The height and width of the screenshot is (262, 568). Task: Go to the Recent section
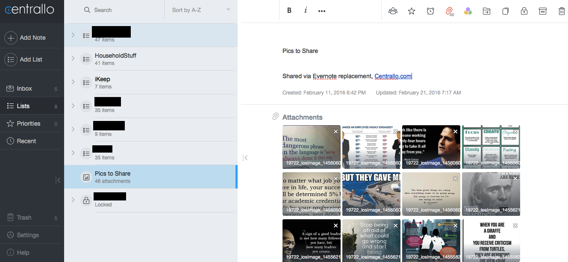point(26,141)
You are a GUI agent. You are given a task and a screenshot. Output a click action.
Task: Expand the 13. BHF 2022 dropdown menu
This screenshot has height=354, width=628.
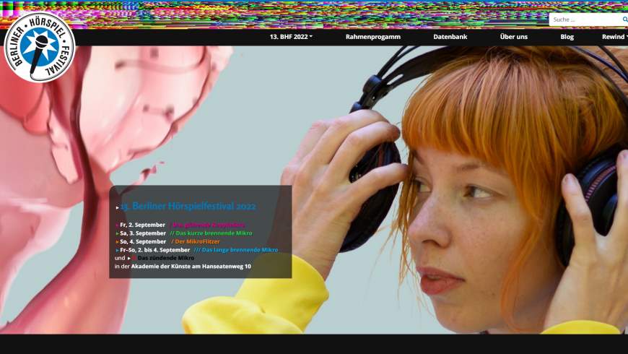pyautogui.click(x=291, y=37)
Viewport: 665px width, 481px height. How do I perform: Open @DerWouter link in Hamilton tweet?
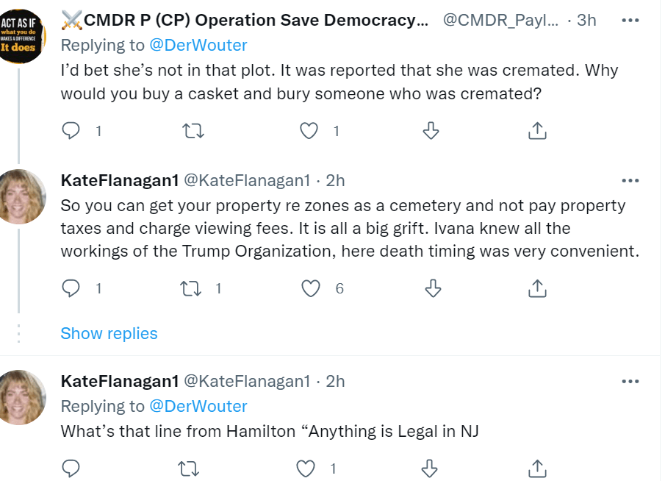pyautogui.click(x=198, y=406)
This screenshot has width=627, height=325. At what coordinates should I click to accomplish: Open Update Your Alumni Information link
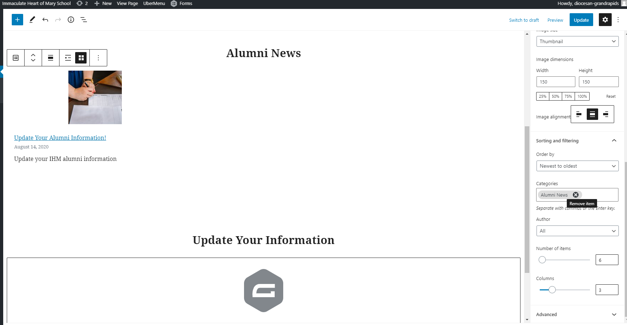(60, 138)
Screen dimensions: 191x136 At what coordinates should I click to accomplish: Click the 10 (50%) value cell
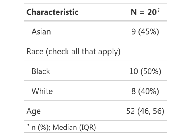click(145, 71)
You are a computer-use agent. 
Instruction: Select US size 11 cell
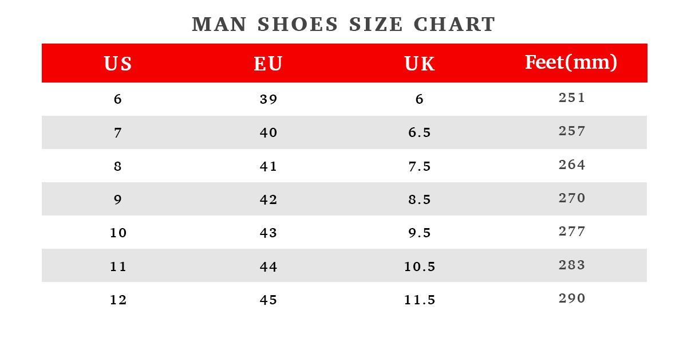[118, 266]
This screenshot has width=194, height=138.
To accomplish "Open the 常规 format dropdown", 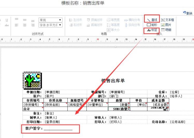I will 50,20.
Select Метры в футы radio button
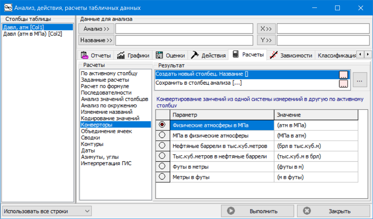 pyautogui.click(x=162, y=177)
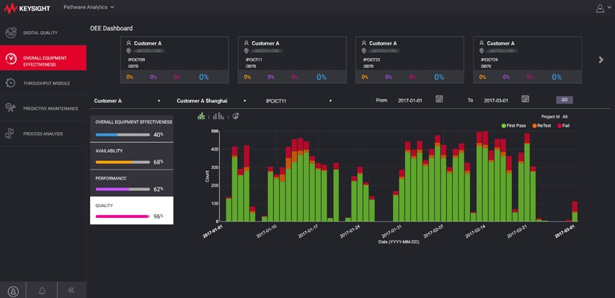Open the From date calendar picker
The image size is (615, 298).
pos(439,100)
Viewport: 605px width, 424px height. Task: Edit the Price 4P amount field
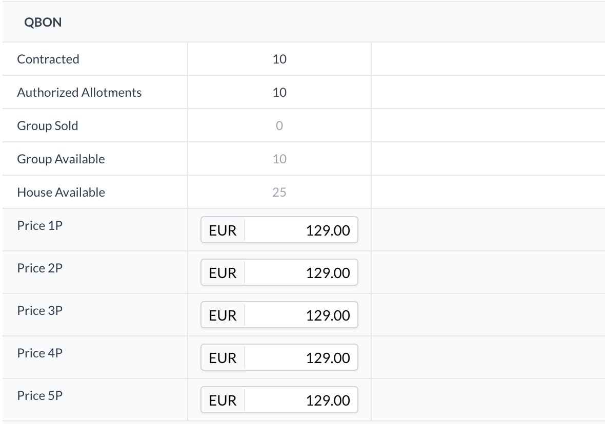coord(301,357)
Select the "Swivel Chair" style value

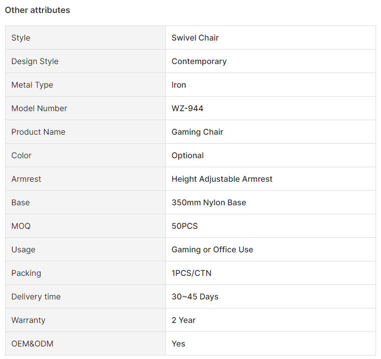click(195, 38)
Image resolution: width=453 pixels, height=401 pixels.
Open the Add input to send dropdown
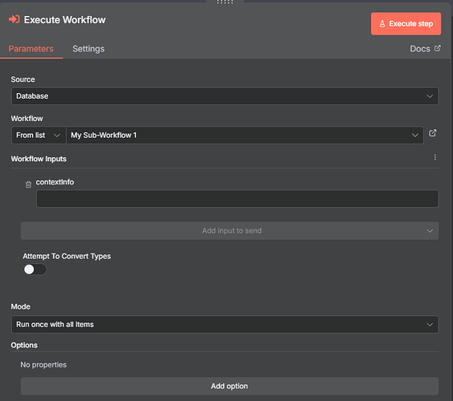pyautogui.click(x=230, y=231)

..........

EXERCISE PROMPT
Quote the lines from the start of the records through the one containing "pyautogui.click(x=291, y=37)", inclusive, leaving out the pictures.

PROBLEM SOLUTION
The height and width of the screenshot is (262, 568). Task: Go to the Recent section
point(26,141)
You are a GUI agent. You are given a task and a screenshot. Output a click action.
Task: Expand the 13. BHF 2022 dropdown menu
This screenshot has height=354, width=628.
pyautogui.click(x=291, y=37)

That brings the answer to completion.